Aneh, pikirku lagi. Bukankah itu akan menyusahkan diri sendiri yang berujung kekecewaan pada diri sendiri?

Di sisi lain, aku tidak mengambil pusing apa yang orang lain pikirkan tentangku. Setiap orang boleh pergi dariku jika memang itu membuat mereka nyaman, dan aku tidak akan merasa marah atau menyalahkanmu. Toh memang tidak nyaman, lalu kenapa harus dibuat sulit? Aku pun juga demikian, jika aku merasa tidak nyaman dalam sebuah kelompok, aku akan menjauh tanpa perlu menuntut orang lain atau kelompok tersebut untuk mengikuti egoku. Hal ini bukan berarti aku membenci orang-orang yang tidak nyaman padaku maupun orang-orang yang membuatku tidak nyaman. Biasa saja, tidak ada perasaan sebal, marah, atau lainnya yang berlebihan. Menjauh yang kumaksud bukannya memutus total hubungan. Aku masih menganggap mereka semua teman. Toh, aku masih akan datang jika mereka yang membuatku tidak nyaman mengundangku dalam sebuah acara. Begitu juga sebaliknya. Hanya saja tepatnya mengurangi frekuensiku berinteraksi dengan mereka yang membuatku tidak nyaman.

Aku ingat seorang teman pernah bertanya padaku, “Menurutmu aku apa?”

“Teman” jawabku.

“Iya pasti, tapi teman yang apa?” tanyanya lagi.

“Ya, teman. Apalagi? Memang harus dibeda-bedakan?”

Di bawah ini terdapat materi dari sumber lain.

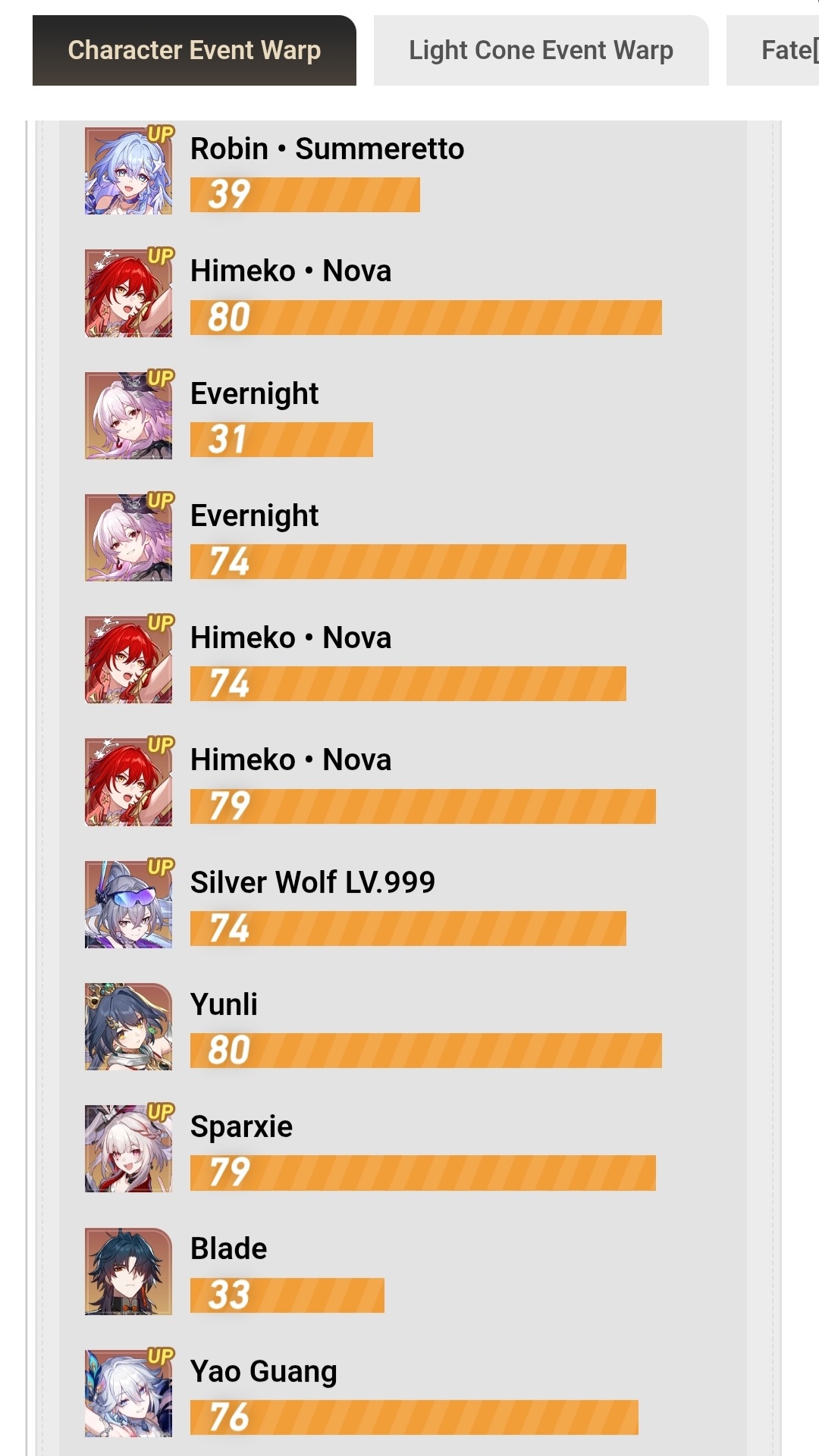This screenshot has width=819, height=1456.
Task: Click the Yunli 80-pull progress bar
Action: [x=426, y=1051]
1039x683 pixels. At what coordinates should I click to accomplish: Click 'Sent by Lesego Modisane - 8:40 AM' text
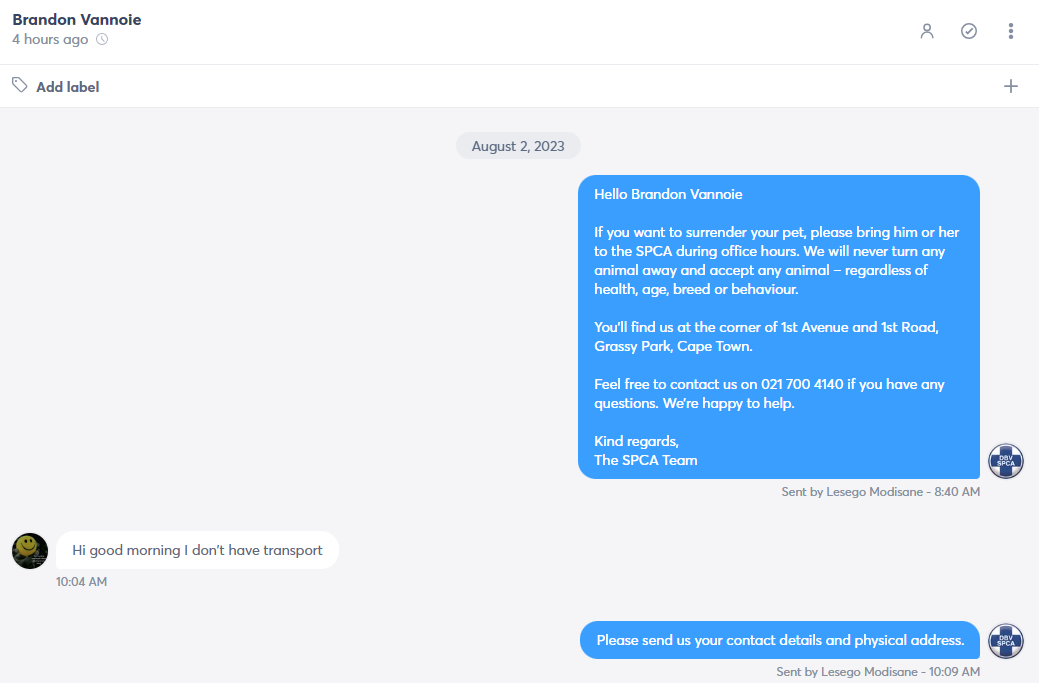(881, 492)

“Tidak. Tapi pasti kamu punya daftar teman prioritas, kuga teman biasa. Tidak mungkin kamu anggap semua sama, kan? Apakah kamu secara acak memilih teman yang ada di kontakmu untuk menemanimu makan ramen? Tidak, kan?” jelasnya.

Apa yang dia katakan memang benar. Aku punya sekitar 5 orang yang menempati daftar utama: pacarku dan 4 orang teman. 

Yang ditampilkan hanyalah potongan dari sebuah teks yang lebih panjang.